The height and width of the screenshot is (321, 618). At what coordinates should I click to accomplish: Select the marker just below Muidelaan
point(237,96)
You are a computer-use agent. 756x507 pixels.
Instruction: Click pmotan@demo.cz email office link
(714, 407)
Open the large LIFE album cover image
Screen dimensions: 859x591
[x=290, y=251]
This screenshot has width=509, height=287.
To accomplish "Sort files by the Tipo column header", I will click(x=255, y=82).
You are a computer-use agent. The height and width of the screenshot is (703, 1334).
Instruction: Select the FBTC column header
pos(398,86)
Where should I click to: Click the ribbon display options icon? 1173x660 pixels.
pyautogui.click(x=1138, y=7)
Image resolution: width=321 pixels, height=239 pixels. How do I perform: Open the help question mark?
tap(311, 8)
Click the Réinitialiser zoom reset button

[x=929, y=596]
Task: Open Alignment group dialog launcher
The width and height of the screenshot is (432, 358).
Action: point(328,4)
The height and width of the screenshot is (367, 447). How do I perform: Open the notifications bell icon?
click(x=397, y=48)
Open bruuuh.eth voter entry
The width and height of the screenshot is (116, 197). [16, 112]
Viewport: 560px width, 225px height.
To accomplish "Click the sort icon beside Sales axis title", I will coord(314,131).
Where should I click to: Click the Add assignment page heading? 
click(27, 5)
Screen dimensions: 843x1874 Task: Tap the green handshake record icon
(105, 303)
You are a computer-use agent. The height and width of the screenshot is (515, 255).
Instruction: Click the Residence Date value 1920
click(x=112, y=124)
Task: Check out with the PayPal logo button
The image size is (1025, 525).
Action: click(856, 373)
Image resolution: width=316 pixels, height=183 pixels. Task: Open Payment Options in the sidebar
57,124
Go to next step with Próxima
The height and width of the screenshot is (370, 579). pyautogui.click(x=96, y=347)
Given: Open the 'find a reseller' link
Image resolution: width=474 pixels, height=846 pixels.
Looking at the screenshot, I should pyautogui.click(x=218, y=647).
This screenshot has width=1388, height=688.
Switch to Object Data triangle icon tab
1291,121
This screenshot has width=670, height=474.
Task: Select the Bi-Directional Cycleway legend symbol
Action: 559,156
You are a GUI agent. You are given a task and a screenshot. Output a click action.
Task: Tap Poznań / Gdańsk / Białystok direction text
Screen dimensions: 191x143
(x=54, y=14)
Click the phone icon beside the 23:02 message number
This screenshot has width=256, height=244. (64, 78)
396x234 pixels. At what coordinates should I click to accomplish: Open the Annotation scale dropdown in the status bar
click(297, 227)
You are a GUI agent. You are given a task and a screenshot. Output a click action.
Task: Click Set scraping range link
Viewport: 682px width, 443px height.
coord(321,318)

:: Work to be completed ::
Go through the listing above and copy each line that contains "agent".

:: Output for this task ::
You are a computer-use agent. 756x507 pixels.
You are a computer-use agent. The height and width of the screenshot is (703, 1334).
You are a computer-use agent. The height and width of the screenshot is (515, 255).
You are a GUI agent. You are given a task and a screenshot. Output a click action.
You are a GUI agent. You are given a task and a screenshot. Output a click action.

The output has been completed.